- [Your instructions]: After checking the listing below, say how many of its lines contain the string "panel". Only the number is needed.

- [Exercise materials]:
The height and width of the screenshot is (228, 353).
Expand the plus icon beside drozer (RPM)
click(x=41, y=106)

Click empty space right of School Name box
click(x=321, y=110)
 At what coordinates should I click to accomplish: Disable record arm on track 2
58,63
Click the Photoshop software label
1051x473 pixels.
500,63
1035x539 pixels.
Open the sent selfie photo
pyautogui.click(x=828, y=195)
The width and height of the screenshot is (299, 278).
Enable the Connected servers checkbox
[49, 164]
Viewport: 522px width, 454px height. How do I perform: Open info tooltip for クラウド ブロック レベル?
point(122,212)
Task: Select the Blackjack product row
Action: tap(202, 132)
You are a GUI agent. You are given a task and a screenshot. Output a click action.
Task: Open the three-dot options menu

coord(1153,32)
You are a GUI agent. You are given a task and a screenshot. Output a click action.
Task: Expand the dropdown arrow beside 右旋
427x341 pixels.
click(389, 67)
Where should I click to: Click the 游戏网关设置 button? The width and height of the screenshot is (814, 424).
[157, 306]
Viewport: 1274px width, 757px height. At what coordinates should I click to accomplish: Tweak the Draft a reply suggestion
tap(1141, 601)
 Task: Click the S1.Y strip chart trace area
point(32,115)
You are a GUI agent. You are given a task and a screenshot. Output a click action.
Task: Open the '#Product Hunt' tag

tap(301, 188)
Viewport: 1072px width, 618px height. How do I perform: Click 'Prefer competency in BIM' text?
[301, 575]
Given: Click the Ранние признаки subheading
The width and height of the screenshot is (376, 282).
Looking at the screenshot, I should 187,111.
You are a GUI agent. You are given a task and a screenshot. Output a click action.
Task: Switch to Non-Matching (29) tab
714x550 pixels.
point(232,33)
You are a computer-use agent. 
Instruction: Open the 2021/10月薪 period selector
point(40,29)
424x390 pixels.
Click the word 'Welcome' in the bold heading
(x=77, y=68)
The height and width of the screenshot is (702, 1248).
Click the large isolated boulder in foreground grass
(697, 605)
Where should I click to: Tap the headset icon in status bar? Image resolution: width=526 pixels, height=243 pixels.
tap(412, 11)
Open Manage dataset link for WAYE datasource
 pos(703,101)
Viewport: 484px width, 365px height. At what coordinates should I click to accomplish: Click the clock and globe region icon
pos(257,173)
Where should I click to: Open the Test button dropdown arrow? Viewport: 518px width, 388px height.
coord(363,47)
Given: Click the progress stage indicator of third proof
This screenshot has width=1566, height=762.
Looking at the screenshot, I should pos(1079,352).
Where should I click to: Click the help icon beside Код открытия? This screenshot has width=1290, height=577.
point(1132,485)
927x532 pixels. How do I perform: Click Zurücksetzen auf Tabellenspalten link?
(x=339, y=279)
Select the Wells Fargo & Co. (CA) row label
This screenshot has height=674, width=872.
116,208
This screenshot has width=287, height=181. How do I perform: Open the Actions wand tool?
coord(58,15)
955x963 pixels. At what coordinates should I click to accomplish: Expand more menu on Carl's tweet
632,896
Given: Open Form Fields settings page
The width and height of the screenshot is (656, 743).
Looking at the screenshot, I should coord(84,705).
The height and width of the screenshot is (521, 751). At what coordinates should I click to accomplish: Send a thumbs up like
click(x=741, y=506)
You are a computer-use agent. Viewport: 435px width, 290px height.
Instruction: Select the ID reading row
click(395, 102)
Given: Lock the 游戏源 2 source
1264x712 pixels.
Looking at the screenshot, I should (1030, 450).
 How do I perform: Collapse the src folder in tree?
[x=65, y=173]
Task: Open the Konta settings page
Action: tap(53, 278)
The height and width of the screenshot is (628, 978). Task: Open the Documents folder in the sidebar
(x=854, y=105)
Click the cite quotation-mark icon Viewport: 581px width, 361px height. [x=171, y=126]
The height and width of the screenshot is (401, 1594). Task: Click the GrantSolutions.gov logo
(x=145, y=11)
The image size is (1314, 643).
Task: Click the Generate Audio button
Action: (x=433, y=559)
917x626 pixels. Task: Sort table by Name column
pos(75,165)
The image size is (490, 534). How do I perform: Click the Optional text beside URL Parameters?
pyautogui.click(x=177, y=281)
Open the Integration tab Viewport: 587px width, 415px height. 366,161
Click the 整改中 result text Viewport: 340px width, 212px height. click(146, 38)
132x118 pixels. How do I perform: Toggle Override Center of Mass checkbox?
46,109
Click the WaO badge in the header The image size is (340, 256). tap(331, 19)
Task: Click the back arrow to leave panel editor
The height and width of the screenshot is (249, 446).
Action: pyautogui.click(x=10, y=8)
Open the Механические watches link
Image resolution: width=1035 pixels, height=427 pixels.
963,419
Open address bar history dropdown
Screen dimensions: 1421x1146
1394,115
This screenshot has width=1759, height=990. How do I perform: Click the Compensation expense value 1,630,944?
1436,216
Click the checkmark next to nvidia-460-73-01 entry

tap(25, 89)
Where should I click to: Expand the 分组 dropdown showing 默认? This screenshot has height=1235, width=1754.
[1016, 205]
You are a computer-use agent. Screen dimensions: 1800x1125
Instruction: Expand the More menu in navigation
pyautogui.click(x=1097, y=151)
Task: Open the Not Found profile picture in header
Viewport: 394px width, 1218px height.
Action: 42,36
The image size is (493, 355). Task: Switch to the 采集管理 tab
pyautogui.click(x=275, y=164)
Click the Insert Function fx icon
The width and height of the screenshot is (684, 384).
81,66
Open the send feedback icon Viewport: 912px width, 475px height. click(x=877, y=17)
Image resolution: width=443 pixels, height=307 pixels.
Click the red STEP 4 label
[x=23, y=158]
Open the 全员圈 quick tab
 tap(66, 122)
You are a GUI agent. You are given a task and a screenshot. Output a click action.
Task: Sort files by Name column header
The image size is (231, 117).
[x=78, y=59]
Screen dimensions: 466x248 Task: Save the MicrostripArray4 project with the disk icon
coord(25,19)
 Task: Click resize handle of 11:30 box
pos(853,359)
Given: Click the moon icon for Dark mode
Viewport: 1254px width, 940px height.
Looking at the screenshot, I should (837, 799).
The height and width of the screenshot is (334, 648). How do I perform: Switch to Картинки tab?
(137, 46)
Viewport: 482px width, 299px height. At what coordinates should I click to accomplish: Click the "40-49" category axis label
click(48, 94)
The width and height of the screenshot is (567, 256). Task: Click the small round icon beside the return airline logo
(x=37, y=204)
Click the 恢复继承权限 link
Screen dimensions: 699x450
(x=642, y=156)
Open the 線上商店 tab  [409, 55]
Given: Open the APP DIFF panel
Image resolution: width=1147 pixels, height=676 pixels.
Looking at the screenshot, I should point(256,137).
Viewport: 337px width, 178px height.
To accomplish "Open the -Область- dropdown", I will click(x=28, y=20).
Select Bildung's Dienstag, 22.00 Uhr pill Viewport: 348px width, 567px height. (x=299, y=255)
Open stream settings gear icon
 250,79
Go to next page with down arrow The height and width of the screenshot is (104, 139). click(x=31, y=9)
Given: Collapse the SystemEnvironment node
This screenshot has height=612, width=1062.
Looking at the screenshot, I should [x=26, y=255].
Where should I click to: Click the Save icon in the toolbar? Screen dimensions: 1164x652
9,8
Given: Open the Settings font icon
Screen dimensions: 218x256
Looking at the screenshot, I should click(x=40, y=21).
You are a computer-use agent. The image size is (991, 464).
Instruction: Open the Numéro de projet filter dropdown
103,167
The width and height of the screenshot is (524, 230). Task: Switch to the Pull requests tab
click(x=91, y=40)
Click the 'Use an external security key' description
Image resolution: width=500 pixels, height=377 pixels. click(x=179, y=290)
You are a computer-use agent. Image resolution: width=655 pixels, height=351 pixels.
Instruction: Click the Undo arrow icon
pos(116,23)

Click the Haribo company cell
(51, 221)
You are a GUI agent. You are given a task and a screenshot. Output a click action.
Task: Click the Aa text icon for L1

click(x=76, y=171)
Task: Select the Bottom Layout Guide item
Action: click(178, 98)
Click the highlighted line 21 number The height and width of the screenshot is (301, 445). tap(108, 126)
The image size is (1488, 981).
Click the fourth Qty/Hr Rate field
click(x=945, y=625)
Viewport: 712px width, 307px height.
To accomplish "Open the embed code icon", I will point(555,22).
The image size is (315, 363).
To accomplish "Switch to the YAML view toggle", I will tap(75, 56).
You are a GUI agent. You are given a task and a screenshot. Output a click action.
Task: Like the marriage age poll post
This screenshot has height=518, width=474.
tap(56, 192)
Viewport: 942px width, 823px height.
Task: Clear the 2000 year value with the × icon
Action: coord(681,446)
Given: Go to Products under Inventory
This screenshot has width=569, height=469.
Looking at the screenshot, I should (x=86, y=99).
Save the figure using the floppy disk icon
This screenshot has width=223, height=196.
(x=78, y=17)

- [Final answer]: 2